EXERCISE GOAL: Within the records that follow, restate exactly the lines from the line with "Select the Ryoma Đại tướng nguyệt tộc card" down to the line with "The width and height of the screenshot is (640, 622).", including both. Omit the pictures.

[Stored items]
=== Section Start ===
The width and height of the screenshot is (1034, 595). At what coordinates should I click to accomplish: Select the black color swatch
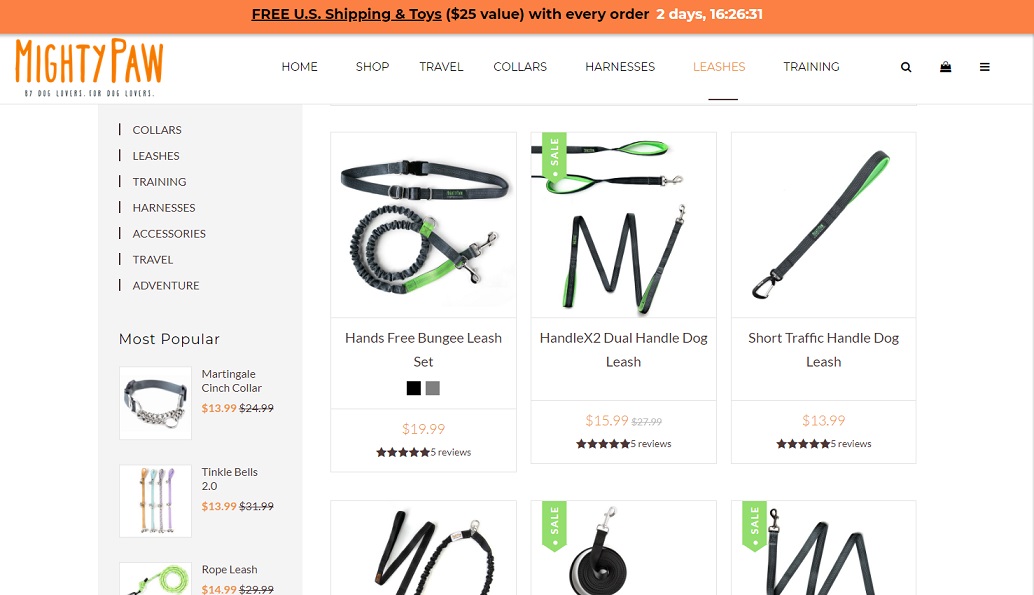tap(413, 388)
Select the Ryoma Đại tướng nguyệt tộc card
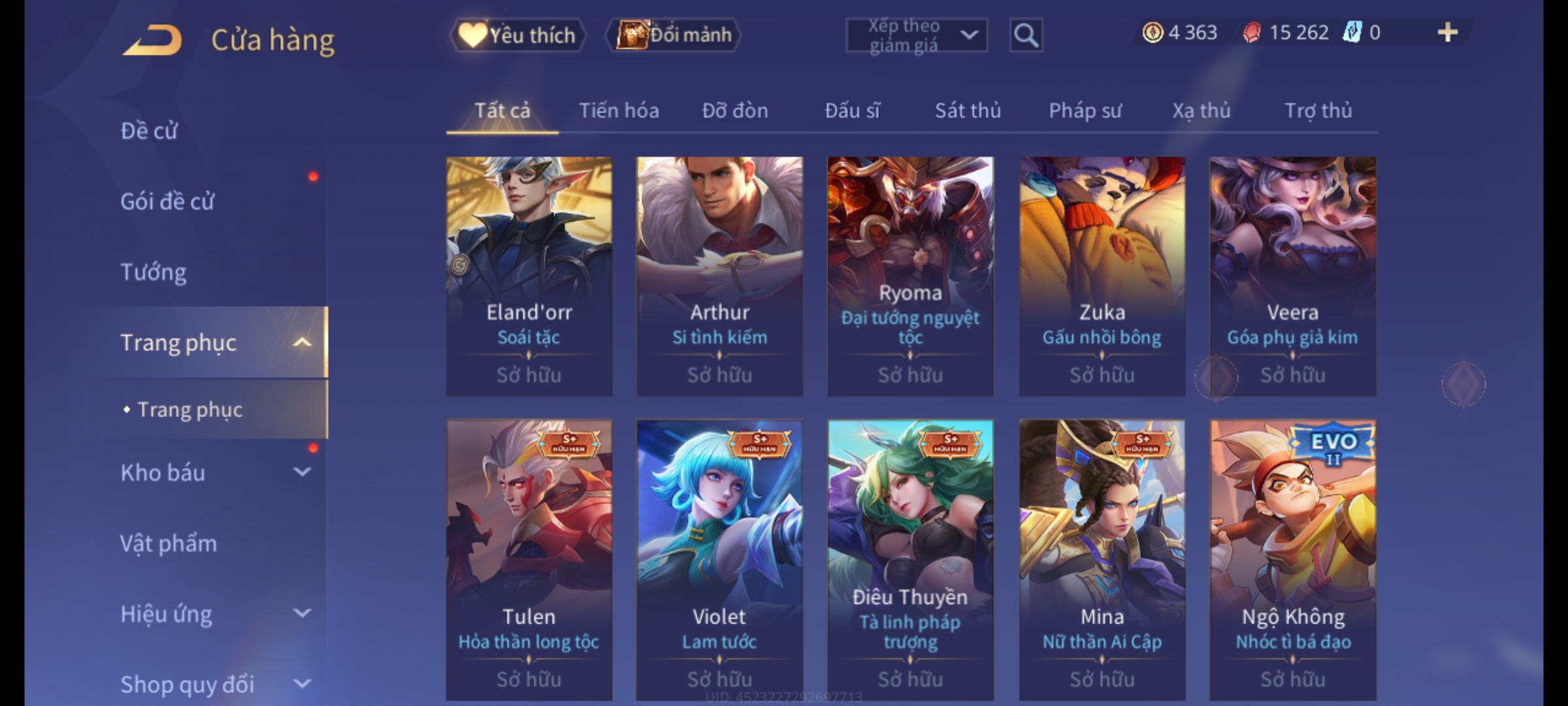The width and height of the screenshot is (1568, 706). (x=910, y=276)
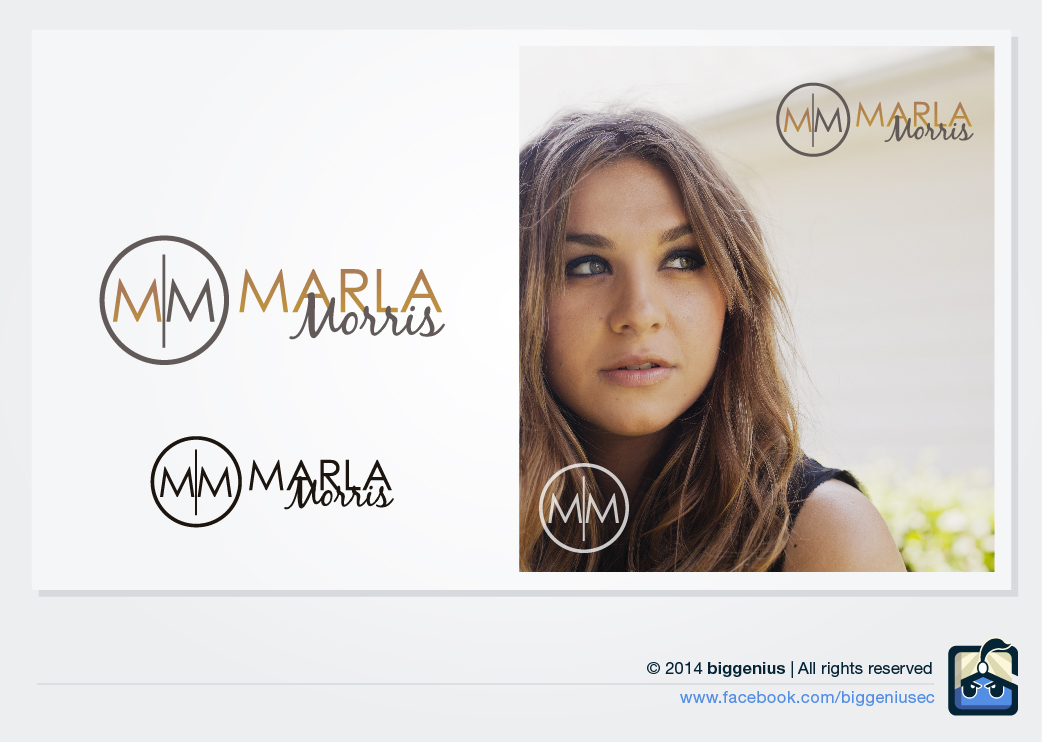
Task: Click the large colored MM circle monogram
Action: pos(164,300)
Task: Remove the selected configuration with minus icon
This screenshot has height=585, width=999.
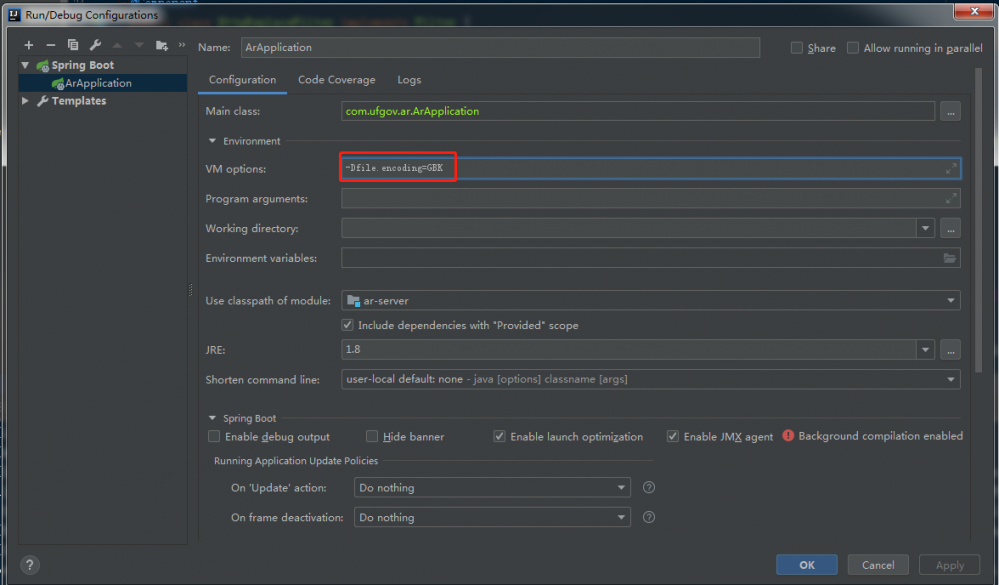Action: point(51,45)
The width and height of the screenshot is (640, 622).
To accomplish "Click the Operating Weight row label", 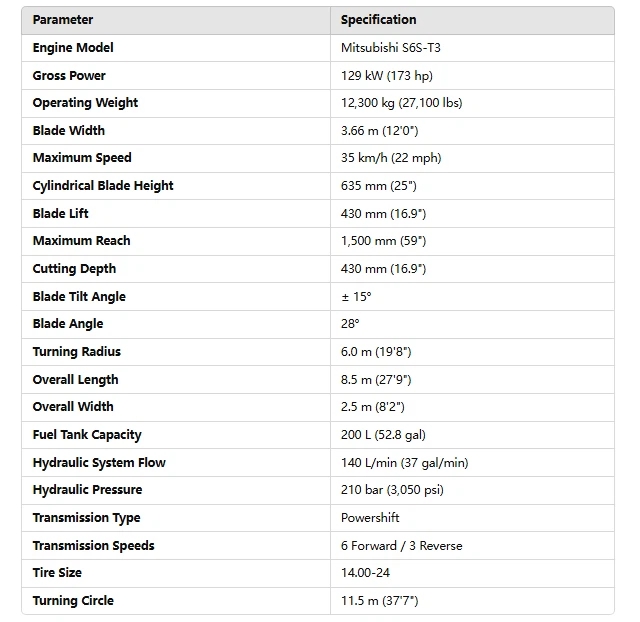I will [x=85, y=103].
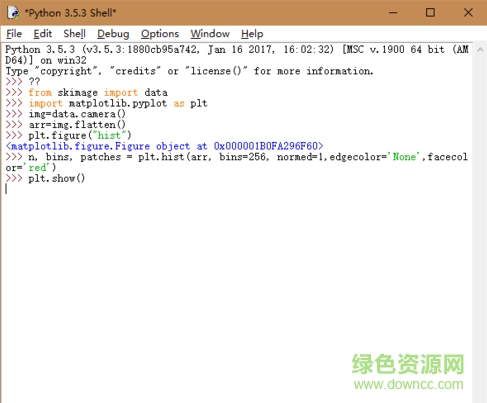Viewport: 487px width, 403px height.
Task: Open the Debug menu
Action: point(113,34)

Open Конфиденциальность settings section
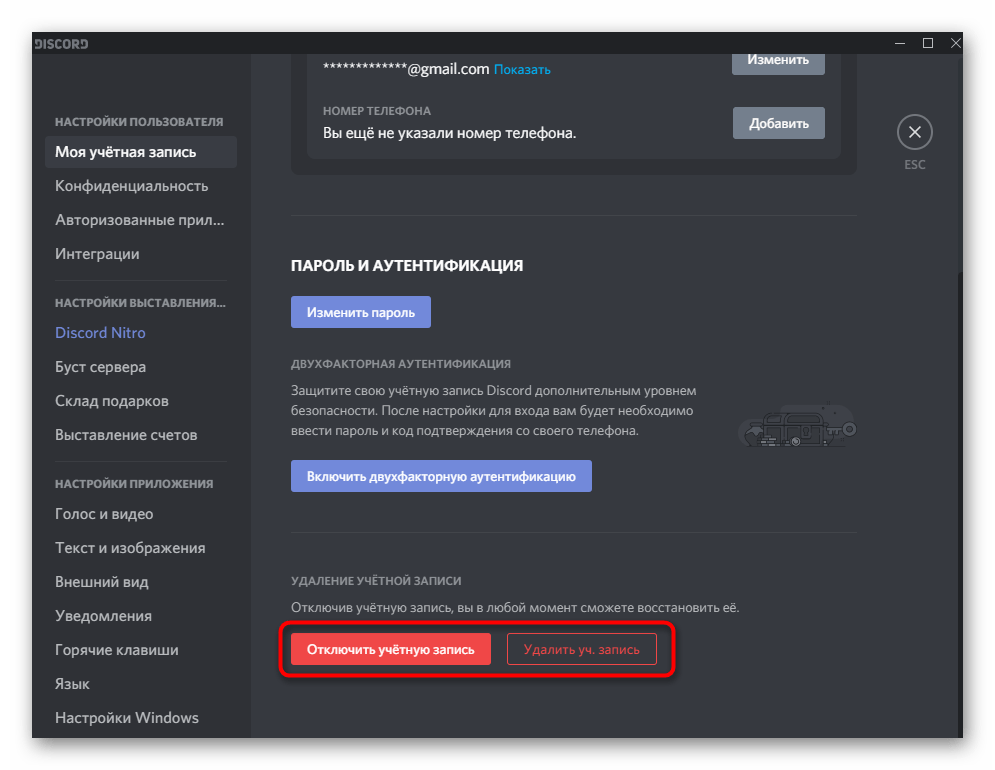[131, 186]
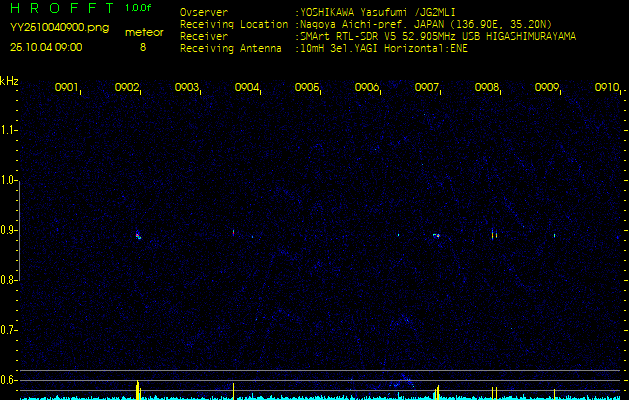Click the meteor echo below 0908
The height and width of the screenshot is (400, 629).
coord(493,235)
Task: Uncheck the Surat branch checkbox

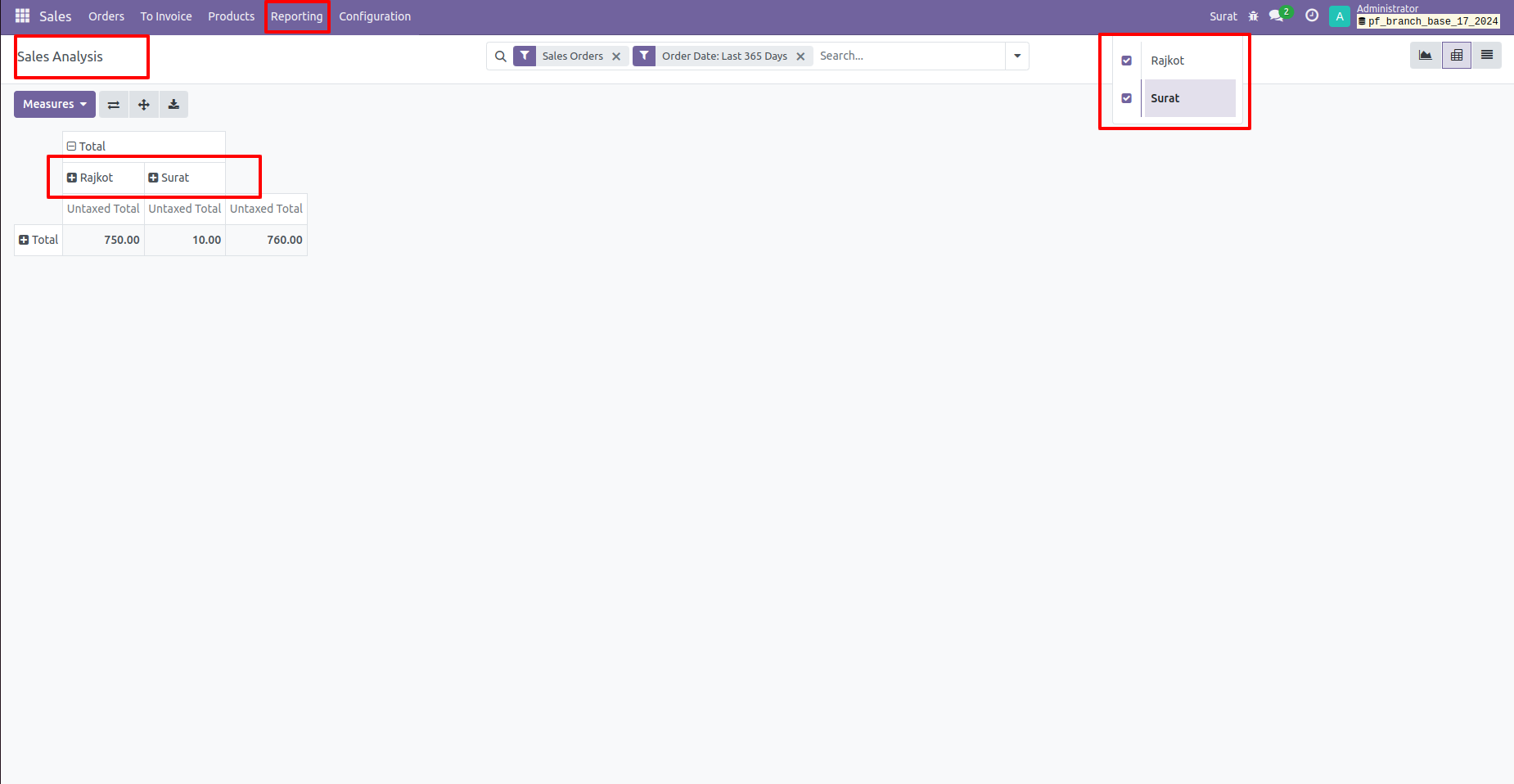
=== Section End ===
RESULT OF THIS EXERCISE:
Select the Ryoma Đại tướng nguyệt tộc card
The width and height of the screenshot is (1568, 706). (x=910, y=276)
Task: Click the large colored MM circle monogram
Action: pos(164,300)
Task: Remove the selected configuration with minus icon
This screenshot has height=585, width=999.
Action: point(51,45)
The width and height of the screenshot is (640, 622).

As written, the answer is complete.